---------- Source records ----------

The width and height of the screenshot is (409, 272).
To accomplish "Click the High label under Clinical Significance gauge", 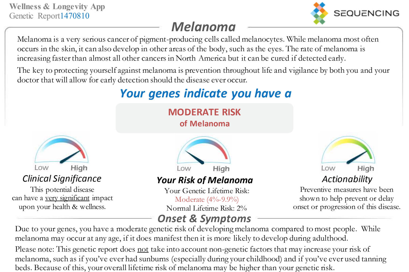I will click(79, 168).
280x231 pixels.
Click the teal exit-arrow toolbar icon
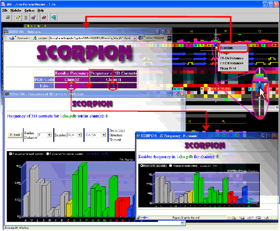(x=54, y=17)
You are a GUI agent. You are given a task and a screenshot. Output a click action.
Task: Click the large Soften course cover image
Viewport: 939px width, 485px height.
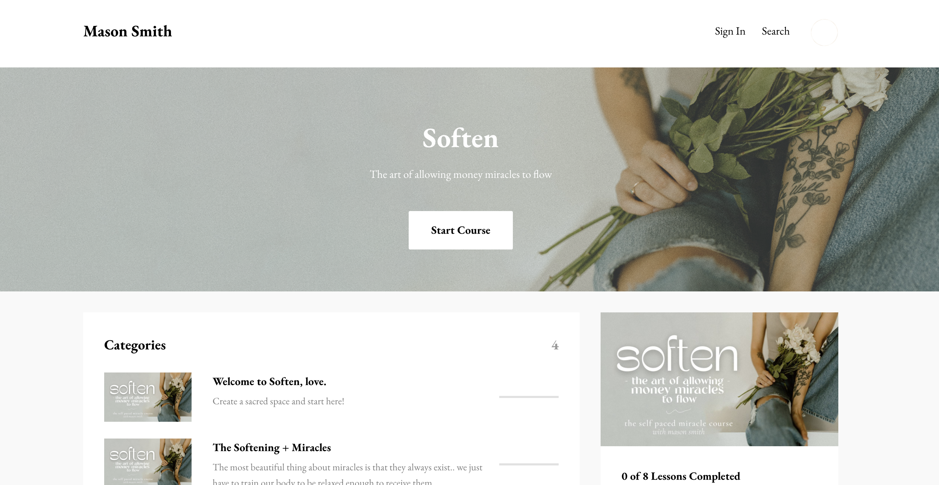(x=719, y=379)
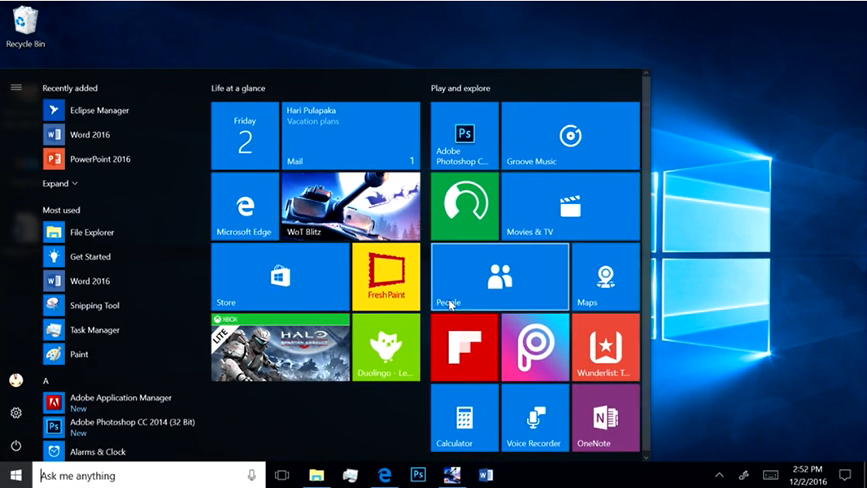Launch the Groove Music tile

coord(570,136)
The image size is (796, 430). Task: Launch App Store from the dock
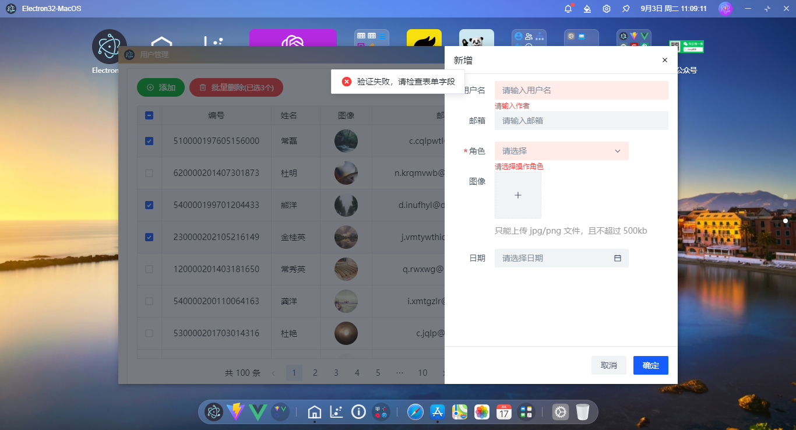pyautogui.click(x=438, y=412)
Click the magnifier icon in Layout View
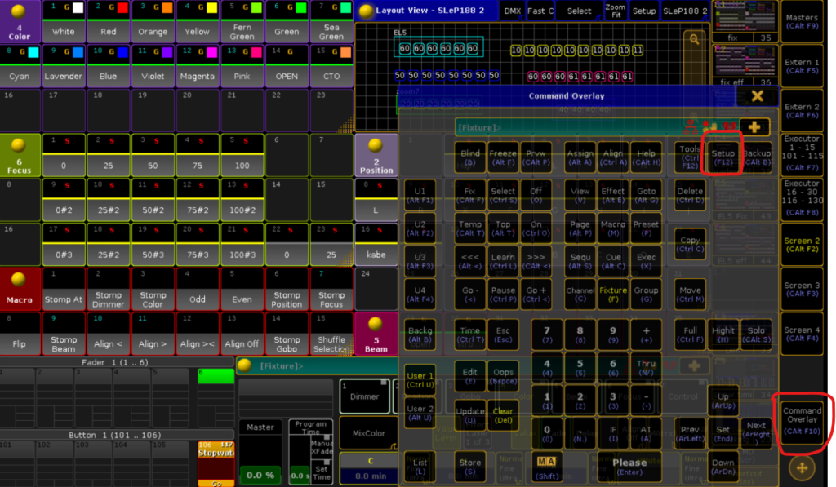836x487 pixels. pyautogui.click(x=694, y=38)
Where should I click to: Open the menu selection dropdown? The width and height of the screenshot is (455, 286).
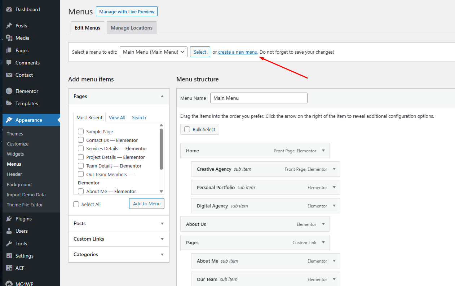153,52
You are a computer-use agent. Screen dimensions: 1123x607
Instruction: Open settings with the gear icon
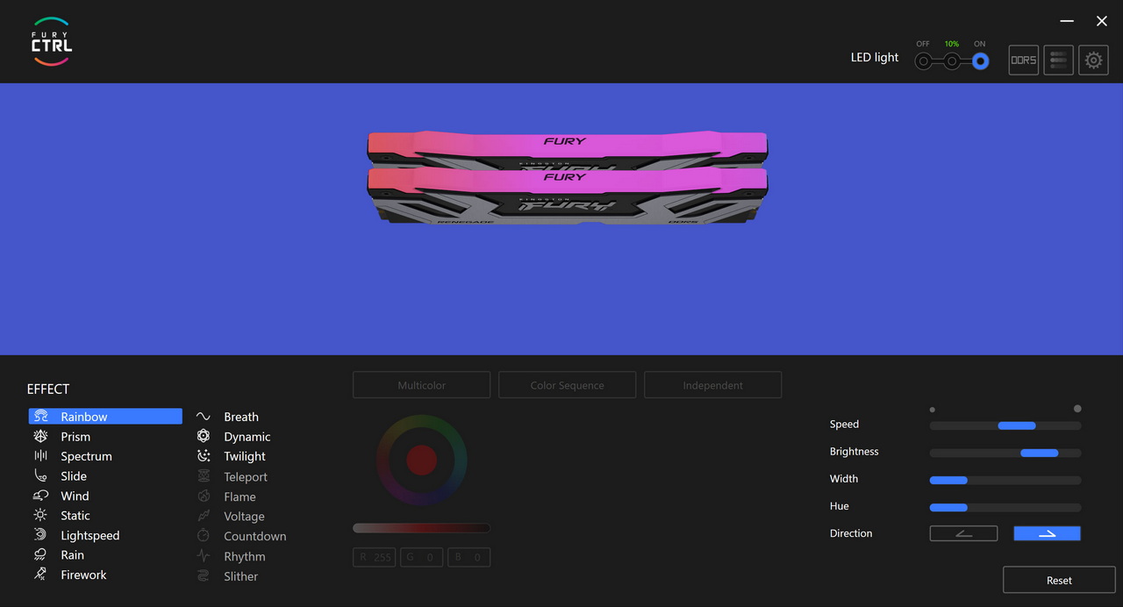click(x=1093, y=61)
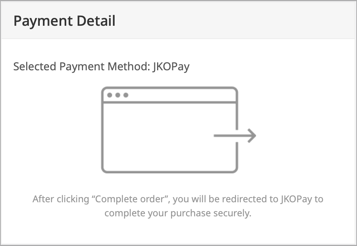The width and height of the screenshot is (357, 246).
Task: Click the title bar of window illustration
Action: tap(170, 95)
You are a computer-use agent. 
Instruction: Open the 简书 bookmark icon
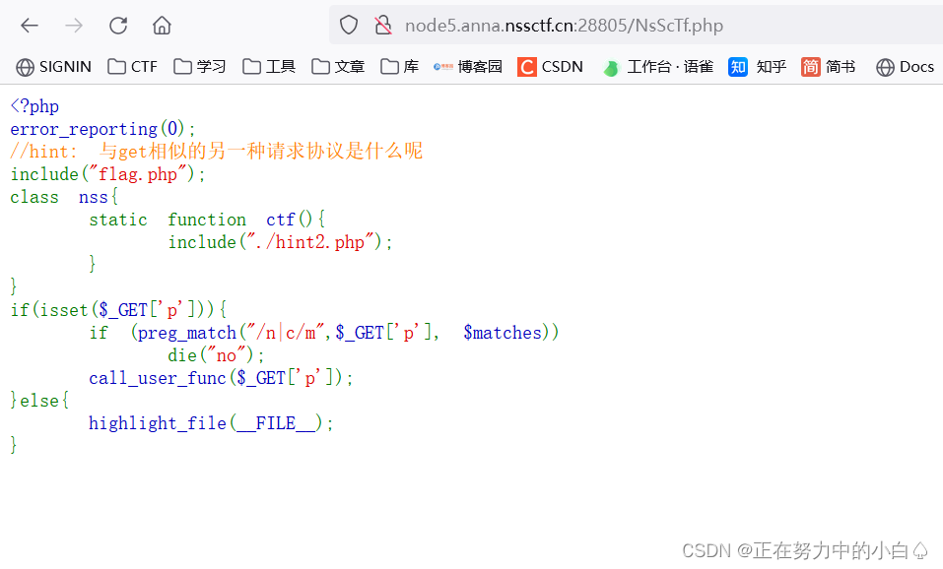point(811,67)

----------

### Problem statement:
What do the lines above say from the line containing "You are a computer-use agent. Screen" through the last line? Quote them exactly, both ends included, and leave out the pictures.

### Solution for this task:
You are a computer-use agent. Screen dimensions: 1123x607
Instruction: Open settings with the gear icon
click(x=1093, y=61)
The width and height of the screenshot is (357, 246).
Task: Click the title bar of window illustration
Action: tap(170, 95)
You are a computer-use agent. 
Instruction: Open the 简书 bookmark icon
point(811,67)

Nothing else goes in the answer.